### Task inputs:

▼▼▼

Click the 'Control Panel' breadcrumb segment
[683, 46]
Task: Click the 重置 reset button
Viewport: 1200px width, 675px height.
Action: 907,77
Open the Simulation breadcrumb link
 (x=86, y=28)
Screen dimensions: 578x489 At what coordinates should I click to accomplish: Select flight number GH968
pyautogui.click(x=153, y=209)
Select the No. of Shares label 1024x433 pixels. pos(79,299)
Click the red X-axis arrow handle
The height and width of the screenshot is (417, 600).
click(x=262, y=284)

▲▲▲
▼▼▼

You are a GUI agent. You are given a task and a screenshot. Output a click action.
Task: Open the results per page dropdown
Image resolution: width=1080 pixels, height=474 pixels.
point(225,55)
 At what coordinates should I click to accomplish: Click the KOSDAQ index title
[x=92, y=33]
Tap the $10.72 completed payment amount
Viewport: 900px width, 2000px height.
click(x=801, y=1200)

▲▲▲
▼▼▼

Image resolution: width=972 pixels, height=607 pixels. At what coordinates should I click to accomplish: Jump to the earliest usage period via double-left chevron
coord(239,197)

▲▲▲

### Directions:
Print only what lies in the material above starting at the line with "Task: Open the results per page dropdown" and ending at the line with "Tap the $10.72 completed payment amount", every line exactly as given.

### Task result:
Task: Open the results per page dropdown
Image resolution: width=1080 pixels, height=474 pixels.
point(225,55)
 At what coordinates should I click to accomplish: Click the KOSDAQ index title
[x=92, y=33]
Tap the $10.72 completed payment amount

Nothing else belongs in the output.